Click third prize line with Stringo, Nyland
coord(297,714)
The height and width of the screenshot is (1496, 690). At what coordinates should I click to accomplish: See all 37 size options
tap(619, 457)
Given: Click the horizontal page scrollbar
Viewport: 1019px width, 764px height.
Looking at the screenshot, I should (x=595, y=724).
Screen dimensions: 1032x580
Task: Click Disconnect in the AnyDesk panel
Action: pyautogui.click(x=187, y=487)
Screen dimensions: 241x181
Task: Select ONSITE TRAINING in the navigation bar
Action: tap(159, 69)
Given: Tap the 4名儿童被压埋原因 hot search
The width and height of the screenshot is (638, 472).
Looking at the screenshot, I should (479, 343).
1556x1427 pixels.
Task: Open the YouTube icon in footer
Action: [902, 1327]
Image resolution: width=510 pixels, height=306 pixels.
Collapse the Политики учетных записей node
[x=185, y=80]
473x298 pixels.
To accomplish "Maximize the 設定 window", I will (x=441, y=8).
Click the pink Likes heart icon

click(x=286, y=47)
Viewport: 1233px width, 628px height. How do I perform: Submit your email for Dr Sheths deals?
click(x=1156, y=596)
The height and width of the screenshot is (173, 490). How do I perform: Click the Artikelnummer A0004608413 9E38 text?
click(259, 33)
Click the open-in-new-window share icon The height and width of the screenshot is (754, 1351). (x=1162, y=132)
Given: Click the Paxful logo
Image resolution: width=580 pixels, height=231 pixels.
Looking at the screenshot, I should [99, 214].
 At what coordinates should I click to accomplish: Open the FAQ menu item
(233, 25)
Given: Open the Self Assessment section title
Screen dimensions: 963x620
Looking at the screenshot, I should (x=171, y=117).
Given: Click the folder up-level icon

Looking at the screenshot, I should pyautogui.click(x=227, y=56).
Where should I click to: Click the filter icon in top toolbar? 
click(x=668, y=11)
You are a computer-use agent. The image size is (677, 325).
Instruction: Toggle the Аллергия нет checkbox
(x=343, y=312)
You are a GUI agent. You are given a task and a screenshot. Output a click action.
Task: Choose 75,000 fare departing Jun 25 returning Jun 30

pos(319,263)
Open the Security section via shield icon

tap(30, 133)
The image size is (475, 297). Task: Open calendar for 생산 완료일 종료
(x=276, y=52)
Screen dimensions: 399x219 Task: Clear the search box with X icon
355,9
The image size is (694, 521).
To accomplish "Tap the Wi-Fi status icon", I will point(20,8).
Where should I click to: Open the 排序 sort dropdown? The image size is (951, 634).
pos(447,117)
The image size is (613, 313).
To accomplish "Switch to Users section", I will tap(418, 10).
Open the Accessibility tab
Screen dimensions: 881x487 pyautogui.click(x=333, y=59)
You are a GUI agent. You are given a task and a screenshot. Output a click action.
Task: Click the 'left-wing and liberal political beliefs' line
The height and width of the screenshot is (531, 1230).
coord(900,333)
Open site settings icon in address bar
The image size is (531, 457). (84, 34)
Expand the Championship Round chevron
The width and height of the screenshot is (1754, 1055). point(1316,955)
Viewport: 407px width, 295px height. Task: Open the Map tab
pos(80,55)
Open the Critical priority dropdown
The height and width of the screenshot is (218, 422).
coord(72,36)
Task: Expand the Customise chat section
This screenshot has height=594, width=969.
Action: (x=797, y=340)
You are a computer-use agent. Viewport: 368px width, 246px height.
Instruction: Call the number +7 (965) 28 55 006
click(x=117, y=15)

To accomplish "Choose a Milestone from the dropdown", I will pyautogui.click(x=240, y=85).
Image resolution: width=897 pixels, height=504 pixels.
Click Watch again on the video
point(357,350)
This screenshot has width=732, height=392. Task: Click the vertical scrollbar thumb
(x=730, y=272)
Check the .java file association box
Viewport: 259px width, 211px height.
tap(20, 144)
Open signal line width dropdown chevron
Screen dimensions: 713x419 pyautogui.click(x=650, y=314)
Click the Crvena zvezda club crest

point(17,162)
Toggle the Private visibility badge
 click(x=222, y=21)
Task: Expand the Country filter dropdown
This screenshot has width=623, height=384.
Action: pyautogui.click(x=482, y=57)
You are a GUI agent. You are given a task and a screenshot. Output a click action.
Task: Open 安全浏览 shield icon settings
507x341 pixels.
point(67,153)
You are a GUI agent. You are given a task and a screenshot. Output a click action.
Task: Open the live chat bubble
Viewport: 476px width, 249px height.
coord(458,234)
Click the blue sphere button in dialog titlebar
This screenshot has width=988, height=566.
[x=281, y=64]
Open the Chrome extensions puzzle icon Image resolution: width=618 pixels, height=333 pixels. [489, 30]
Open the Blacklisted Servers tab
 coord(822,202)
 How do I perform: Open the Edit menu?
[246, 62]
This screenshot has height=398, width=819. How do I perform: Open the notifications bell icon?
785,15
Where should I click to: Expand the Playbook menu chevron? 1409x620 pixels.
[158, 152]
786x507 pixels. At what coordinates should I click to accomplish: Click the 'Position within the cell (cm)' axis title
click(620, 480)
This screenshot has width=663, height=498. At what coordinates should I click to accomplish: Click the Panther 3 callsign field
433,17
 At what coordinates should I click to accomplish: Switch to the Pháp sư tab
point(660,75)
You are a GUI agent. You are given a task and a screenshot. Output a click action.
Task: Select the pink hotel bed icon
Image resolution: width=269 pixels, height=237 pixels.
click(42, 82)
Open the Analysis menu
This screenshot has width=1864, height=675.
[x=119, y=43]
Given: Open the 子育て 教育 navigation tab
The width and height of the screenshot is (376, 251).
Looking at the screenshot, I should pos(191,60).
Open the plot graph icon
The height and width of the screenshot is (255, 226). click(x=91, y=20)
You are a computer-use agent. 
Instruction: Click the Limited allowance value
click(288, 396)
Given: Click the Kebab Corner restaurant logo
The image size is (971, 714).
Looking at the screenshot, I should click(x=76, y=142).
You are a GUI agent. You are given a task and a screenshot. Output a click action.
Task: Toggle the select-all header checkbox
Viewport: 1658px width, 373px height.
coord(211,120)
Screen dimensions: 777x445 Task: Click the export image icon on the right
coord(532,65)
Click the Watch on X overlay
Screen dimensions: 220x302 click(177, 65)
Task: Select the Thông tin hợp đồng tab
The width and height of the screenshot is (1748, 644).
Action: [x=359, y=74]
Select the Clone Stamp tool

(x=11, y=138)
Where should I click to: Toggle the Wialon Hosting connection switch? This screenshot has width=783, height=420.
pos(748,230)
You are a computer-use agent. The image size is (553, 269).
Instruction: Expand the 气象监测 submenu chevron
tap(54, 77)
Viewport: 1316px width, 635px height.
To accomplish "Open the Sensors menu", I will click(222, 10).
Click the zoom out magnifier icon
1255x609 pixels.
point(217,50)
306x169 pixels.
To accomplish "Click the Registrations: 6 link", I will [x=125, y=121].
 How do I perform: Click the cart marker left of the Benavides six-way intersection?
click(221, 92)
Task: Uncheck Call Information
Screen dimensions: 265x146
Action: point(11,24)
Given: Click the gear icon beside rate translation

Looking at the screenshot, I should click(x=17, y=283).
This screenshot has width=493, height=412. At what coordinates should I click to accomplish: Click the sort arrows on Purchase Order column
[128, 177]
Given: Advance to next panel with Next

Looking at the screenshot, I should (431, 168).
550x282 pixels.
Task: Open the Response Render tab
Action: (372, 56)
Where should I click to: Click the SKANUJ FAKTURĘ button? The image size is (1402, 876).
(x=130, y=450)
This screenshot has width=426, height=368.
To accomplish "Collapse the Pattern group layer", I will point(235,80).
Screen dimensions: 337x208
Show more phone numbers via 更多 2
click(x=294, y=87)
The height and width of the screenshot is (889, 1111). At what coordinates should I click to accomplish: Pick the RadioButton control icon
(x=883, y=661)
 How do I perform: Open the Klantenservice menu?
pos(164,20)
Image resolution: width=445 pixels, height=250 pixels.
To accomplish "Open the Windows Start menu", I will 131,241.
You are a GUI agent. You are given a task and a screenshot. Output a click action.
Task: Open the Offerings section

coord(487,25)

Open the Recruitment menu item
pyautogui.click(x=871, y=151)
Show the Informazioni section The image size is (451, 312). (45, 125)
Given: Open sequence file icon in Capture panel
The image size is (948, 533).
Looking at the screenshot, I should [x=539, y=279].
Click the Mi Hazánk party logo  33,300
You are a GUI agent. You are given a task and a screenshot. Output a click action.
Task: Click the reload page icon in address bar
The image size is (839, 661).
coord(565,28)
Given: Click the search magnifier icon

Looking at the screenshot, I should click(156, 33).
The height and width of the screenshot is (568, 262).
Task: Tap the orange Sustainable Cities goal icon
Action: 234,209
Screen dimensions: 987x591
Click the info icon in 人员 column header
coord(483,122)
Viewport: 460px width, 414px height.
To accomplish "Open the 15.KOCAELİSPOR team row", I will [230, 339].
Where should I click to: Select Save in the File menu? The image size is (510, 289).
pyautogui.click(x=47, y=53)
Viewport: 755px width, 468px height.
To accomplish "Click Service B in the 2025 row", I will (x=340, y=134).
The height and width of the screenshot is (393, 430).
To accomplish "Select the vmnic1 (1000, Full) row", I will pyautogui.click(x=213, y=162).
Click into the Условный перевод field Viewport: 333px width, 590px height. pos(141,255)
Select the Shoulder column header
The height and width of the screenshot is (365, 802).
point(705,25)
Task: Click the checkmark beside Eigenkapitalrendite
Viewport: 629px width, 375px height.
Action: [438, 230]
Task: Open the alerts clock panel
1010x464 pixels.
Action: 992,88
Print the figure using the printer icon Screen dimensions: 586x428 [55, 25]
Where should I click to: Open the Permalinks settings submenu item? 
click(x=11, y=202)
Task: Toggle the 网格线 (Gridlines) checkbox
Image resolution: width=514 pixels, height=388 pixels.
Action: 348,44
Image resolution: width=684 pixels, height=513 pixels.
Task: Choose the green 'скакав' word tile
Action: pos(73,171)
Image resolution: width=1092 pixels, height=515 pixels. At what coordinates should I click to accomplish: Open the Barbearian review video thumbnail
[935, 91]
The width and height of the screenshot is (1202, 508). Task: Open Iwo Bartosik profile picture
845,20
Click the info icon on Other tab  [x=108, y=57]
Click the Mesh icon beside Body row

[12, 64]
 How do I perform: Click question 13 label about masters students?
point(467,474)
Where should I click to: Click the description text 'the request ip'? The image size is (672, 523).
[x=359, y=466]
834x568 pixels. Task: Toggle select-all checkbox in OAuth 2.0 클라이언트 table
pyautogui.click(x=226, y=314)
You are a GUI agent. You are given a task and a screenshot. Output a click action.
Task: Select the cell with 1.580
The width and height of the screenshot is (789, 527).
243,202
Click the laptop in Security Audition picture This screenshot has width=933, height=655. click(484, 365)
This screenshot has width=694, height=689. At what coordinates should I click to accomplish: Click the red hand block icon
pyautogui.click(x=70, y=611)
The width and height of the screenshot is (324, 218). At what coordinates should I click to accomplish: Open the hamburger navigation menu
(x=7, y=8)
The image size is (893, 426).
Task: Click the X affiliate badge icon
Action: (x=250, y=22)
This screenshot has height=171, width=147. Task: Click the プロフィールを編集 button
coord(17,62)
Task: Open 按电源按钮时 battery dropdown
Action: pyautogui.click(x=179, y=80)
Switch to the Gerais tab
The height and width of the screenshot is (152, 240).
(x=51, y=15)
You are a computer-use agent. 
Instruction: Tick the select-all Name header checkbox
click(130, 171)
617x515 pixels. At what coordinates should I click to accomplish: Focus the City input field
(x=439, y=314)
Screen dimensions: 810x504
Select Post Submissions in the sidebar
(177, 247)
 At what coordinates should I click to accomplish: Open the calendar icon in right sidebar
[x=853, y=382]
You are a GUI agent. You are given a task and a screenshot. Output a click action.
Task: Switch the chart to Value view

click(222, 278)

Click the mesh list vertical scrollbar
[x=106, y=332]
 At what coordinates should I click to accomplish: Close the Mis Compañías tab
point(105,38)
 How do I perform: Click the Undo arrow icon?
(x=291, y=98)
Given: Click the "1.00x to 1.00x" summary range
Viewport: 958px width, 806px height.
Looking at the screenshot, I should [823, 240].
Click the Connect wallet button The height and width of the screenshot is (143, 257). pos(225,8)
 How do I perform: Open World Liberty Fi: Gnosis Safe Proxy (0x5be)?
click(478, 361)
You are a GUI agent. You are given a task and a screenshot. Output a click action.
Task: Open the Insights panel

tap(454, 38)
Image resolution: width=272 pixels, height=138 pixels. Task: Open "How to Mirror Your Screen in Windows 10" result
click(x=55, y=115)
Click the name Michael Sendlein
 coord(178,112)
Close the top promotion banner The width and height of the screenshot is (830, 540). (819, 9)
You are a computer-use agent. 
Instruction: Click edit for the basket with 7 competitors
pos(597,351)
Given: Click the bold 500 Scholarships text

The task »
Where does "page" appear in the records above? Copy each line that holds it.

Answer for the task »
Given: Click the horizontal page scrollbar
Task: Click the reload page icon in address bar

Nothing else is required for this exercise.